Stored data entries
+ + + +

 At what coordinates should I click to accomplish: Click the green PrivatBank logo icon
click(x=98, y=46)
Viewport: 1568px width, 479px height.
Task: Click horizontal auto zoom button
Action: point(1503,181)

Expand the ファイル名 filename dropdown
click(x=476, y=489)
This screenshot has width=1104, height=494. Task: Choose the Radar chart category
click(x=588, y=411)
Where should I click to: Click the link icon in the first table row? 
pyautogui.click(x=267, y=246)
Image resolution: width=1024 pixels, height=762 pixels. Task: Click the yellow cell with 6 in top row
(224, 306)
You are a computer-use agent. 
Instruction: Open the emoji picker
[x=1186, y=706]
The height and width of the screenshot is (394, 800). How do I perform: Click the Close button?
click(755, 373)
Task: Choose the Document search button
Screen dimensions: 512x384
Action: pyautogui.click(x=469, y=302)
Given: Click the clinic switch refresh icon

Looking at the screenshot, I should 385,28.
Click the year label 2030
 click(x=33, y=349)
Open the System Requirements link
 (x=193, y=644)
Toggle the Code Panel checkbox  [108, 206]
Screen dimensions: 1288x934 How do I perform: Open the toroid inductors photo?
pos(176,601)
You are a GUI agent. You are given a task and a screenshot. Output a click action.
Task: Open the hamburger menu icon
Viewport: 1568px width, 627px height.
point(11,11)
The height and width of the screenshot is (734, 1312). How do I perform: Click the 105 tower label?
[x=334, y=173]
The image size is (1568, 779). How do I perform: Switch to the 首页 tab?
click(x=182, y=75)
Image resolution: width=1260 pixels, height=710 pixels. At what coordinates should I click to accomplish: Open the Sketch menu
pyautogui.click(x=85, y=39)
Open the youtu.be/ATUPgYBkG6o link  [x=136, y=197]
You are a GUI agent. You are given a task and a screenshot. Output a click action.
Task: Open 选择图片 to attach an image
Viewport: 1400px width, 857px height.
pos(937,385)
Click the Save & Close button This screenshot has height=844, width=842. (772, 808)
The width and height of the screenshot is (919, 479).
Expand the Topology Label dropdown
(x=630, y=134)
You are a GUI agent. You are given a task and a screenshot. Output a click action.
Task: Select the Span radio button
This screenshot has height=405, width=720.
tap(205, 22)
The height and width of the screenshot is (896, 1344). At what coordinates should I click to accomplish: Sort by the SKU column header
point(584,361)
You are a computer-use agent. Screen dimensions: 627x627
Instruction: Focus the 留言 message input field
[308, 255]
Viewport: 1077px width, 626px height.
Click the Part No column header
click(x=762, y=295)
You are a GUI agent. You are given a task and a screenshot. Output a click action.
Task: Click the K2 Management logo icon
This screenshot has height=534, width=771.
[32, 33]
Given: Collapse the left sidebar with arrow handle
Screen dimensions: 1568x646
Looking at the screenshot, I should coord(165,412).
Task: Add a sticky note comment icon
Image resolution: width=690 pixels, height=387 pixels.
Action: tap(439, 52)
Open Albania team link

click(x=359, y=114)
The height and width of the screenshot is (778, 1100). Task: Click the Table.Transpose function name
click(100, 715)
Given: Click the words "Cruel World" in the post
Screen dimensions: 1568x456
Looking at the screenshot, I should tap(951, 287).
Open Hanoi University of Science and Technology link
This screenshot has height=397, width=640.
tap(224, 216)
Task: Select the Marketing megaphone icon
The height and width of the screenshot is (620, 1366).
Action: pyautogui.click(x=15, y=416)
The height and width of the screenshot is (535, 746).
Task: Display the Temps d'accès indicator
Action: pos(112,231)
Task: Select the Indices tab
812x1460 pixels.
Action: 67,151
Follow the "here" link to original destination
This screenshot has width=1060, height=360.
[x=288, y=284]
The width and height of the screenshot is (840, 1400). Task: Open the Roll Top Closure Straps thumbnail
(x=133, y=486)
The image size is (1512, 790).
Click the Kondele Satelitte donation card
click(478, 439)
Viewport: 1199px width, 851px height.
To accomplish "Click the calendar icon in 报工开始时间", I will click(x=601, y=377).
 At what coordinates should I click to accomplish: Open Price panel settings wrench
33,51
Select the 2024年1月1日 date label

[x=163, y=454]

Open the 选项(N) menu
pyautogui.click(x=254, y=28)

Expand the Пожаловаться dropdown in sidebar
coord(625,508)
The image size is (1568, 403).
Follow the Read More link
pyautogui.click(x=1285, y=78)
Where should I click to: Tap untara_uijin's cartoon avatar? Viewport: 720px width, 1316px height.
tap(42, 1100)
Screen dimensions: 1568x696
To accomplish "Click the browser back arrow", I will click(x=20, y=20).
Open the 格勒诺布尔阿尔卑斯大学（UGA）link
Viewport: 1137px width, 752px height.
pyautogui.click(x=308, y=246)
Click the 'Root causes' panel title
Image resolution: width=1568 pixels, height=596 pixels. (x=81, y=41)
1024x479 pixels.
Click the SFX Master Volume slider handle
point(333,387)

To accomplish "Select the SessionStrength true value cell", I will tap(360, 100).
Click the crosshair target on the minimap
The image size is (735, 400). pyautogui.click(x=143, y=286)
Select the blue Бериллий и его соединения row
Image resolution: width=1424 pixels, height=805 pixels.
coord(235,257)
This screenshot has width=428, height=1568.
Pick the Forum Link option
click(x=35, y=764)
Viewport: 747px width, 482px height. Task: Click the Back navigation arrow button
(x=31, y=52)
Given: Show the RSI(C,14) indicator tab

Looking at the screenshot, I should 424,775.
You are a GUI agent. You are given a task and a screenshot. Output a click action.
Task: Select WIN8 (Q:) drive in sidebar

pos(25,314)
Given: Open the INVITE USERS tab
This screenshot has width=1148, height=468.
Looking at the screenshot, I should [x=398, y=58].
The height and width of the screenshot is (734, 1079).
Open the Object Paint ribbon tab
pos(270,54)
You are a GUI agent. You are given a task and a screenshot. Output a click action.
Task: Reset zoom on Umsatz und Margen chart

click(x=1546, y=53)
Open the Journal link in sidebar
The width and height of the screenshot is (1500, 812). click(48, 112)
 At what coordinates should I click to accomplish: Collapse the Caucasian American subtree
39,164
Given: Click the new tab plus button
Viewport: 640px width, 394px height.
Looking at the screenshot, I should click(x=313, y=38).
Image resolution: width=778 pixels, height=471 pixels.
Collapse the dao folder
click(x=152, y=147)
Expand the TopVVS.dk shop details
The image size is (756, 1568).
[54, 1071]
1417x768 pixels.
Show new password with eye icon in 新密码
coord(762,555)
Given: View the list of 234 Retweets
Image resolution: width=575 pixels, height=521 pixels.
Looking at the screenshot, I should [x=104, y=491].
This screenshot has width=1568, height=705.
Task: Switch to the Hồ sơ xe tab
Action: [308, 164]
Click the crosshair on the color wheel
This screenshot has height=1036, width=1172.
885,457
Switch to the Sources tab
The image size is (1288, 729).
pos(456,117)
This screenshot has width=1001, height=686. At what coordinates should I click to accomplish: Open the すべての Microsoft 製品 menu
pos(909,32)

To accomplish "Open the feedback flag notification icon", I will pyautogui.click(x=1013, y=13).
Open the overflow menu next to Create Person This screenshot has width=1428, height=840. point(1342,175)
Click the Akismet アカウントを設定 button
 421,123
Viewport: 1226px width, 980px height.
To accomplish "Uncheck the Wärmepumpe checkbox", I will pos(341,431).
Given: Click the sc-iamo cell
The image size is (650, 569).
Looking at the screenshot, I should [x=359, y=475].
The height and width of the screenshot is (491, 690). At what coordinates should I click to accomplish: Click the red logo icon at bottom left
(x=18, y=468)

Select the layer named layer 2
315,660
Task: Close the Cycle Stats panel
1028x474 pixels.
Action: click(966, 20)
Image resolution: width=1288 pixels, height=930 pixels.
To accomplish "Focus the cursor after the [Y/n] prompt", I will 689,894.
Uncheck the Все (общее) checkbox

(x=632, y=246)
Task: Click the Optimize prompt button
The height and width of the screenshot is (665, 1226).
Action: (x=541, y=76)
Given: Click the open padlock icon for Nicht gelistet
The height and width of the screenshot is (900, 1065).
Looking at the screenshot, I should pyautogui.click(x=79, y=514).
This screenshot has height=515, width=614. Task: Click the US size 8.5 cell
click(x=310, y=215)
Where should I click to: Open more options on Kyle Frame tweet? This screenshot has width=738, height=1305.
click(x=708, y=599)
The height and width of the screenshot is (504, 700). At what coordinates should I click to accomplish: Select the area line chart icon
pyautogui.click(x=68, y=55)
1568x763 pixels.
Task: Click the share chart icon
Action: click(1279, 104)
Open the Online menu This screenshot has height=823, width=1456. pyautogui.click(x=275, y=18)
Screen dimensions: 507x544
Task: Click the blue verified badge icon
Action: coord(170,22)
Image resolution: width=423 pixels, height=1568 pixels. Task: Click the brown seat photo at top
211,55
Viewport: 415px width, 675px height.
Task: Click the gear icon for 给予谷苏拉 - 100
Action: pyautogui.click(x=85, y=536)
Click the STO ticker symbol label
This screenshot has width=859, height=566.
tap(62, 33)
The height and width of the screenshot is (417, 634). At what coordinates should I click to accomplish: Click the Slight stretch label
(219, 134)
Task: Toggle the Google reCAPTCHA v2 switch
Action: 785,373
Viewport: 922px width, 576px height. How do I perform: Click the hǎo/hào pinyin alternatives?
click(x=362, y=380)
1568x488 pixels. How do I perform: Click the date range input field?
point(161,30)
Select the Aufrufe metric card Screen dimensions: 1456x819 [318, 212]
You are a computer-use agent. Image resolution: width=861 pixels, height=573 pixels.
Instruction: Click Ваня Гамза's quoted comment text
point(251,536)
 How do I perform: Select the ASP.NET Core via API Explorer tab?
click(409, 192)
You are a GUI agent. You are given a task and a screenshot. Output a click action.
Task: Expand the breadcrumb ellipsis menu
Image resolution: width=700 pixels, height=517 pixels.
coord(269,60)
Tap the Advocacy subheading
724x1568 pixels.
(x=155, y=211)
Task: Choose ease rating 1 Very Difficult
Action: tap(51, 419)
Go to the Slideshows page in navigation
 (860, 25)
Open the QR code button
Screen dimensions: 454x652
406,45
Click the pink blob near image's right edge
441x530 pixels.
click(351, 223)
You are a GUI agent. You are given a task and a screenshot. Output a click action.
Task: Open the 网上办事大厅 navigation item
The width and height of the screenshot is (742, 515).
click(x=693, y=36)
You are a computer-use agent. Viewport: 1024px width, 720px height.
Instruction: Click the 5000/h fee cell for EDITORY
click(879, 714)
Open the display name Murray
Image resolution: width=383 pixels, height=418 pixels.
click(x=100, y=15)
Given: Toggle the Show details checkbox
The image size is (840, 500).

+ + + +

PROBLEM TO WORK ON:
Please write out exactly the lines from the start of the data through the line that contains "Task: Choose the Document search button", both ends included, and nothing else.

TASK ANSWER:
 At what coordinates should I click to accomplish: Click the green PrivatBank logo icon
click(x=98, y=46)
Viewport: 1568px width, 479px height.
Task: Click horizontal auto zoom button
Action: point(1503,181)

Expand the ファイル名 filename dropdown
click(x=476, y=489)
This screenshot has width=1104, height=494. Task: Choose the Radar chart category
click(x=588, y=411)
Where should I click to: Click the link icon in the first table row? 
pyautogui.click(x=267, y=246)
Image resolution: width=1024 pixels, height=762 pixels. Task: Click the yellow cell with 6 in top row
(224, 306)
You are a computer-use agent. 
Instruction: Open the emoji picker
[x=1186, y=706]
The height and width of the screenshot is (394, 800). How do I perform: Click the Close button?
click(755, 373)
Task: Choose the Document search button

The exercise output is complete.